The conversion of diverse polymeric
substrates into laser-induced
graphene (LIG) has recently emerged as a single-step method for the
fabrication of patterned graphene-based wearable electronics with
a wide range of applications in sensing, actuation, and energy storage.
Laser-induced pyrolysis technology has many advantages over traditional
graphene design: eco-friendly, designable patterning, roll-to-roll
production, and controllable morphology. In this work, we designed
wearable and flexible graphene-based strain and pressure sensors by
laminating LIG from a commercial polyimide (PI) film. The as-prepared
LIG was transferred onto a thin polydimethylsiloxane (PDMS) sheet,
interwoven inside an elastic cotton sports fabric with the fabric
glue as a wearable sensor. The single LIG/PDMS layer acts as a strain
sensor, and a two-layer perpendicular stacking of LIG/PDMS (x and y laser-directed films) is designed
for pressure sensing.
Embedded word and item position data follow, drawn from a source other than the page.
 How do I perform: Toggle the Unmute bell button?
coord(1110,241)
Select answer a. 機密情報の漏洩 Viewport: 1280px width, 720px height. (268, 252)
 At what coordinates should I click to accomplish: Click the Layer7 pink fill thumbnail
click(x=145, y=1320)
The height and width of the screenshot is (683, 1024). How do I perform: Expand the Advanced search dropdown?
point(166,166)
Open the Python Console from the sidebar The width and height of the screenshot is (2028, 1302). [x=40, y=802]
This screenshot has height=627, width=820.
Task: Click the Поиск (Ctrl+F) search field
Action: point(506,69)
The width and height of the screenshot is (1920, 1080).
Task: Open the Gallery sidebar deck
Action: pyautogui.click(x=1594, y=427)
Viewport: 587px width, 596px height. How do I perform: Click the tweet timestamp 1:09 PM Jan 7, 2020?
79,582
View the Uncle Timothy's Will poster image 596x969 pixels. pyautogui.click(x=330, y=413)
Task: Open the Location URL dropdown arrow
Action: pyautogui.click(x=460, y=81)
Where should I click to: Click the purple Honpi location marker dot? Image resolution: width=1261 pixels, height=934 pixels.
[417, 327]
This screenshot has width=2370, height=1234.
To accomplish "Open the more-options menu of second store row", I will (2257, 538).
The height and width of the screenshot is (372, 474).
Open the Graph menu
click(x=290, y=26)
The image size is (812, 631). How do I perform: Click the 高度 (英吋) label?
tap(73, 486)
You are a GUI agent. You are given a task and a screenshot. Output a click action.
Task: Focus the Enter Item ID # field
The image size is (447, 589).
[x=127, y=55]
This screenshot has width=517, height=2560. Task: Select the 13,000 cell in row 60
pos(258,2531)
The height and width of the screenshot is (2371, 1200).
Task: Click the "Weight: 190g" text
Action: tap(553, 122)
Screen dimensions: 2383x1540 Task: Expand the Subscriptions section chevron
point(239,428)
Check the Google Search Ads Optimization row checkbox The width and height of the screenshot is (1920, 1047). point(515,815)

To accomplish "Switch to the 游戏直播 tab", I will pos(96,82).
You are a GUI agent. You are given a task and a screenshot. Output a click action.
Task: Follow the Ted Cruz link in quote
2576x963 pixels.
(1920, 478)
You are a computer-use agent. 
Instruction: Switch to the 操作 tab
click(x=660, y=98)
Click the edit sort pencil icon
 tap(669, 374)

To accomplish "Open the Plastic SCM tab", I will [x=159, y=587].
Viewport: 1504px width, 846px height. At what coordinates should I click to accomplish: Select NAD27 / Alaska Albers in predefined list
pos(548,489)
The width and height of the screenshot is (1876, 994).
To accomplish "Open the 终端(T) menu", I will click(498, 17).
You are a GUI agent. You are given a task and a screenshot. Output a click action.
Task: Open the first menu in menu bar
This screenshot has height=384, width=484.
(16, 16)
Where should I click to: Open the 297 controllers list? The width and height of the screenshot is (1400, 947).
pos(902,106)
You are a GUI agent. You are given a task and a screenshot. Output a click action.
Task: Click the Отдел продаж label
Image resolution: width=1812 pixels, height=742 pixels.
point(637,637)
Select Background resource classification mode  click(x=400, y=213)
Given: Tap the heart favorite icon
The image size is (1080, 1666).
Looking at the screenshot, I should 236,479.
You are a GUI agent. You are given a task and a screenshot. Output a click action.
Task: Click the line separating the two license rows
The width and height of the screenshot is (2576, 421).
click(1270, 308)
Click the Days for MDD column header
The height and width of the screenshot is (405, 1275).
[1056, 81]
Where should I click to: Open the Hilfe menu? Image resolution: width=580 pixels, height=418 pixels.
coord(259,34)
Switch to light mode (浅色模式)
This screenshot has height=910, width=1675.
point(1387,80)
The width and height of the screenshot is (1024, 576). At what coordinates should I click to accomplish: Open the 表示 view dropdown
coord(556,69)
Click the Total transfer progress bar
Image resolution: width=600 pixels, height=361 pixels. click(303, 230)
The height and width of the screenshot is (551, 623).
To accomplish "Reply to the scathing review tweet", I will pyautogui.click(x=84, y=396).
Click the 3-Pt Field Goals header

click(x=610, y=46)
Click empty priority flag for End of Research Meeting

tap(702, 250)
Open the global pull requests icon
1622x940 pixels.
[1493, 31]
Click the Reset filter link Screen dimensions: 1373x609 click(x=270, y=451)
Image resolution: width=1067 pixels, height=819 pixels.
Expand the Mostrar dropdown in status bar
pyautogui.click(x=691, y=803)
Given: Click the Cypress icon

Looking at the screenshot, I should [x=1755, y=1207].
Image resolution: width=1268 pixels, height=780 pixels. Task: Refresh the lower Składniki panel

This newly designed graphene textile (IGT) sensor
performs four functions in volleyball sportswear, including volleyball
reception detection, finger touch foul detection during blocking the
ball from an opponent player, spike force measurements, and player
position monitoring. An inexpensive sensor assists athletes in training
and helps the coach formulate competition strategies.